Indeed. Not only do my symptoms respond to prednisolone within hours, the benefits last and they increase along with the dose (there's a clear dose-response curve) right up to 30mg, the highest dose I've tried. Yet they refuse to prescribe any more, nor try any other immunosuppressants. I stumbled upon another piece of evidence the other day when I felt a migraine developing and one eye was increasingly sore. I took a single 1200 mg dose of dispersible aspirin with lunch. Not only did the head and eye symptoms subside, but two hours later I could raise my upper arms 45 degrees above the horizontal! This effect then faded within about 90 minutes. I got the same result last week. Knowing that aspirin aids blood flow, I did a bit of Googling and found these links, which I presume you've seen before:
ncbi.nlm.nih.gov/pmc/articl... says:
"Aspirin, also known as acetylsalicylic acid, irreversibly inactivates cyclooxygenase to suppress the production of prostaglandins and thromboxane A2. The blockage of thromboxane A2 formation inhibits downstream platelet aggregation which in turn mediates an anti-thrombotic effect that forms the basis of using aspirin to prevent ischemic events."
bpac.org.nz/2023/pmr.aspx includes an excellent flow chart and says:
"Monitoring a patient’s clinical response to prednisone is the most important metric to assess treatment success. This might be a self-reported improvement in pain and stiffness, or an improved ability to perform a task that had been impaired, e.g. the patient is now able to lift their arms above their head to reach a shelf without shoulder pain."

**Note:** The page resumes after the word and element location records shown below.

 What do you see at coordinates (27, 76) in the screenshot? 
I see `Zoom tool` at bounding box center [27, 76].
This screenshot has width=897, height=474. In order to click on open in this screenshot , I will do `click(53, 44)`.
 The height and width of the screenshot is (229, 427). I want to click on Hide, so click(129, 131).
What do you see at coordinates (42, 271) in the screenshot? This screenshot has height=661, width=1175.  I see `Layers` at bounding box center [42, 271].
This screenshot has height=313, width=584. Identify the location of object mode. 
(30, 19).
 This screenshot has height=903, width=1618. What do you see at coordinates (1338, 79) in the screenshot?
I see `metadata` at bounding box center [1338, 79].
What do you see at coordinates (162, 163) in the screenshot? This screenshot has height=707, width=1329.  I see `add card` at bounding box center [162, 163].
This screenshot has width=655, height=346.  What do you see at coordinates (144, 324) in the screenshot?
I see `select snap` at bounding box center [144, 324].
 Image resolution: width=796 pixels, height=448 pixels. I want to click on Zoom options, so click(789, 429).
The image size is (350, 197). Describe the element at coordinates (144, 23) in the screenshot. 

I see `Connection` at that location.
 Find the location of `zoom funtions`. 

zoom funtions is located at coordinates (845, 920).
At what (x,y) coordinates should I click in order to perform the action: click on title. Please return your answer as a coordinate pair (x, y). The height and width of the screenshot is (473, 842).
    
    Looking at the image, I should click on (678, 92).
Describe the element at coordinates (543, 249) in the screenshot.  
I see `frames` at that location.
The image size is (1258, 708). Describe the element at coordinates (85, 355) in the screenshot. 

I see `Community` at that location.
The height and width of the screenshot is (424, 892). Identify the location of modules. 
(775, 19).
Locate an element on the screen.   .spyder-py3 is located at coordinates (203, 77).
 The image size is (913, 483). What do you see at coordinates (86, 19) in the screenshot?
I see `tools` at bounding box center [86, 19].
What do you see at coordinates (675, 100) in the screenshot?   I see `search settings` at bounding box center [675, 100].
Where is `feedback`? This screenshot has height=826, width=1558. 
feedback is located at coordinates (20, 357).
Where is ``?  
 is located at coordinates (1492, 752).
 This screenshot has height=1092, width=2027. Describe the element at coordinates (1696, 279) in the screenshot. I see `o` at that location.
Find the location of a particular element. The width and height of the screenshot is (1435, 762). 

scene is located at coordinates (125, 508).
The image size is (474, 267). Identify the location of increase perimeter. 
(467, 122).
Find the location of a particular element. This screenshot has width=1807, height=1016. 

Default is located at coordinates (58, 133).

I didn't know whether to laugh or cry when I read that!
I've seen the old version of the second link - that is great. And there is at least one person from NZ on the forum who could do with taking it to her doctor!!!! I could have written 95% of that.
We have several brilliant PMR people across the world who really "get" it but their knowledge is lost in translation/communication somehow.
These days, most doctors are not scientists. Rather than garner evidence and apply logic, they consult look-up tables and tick-boxes. This will always bias them towards stereotypical cases and away from outliers. Scientists love outliers; doctors hate them.
Indeed. How else can we explain doctors diagnosing arthritis in patients with no diseased joints? Good science and good medicine both involve detective work: gathering clues, constructing hypotheses, and then testing testing them. Merely cramming one's head with knowledge and regurgitating it on demand is not enough. Even slavishly following a flow chart will miss some outliers, if every process within it is not properly understood.
The hype is scary: AI is really Artificial Stupidity. It's like the sat-navs that send cars down farm tracks.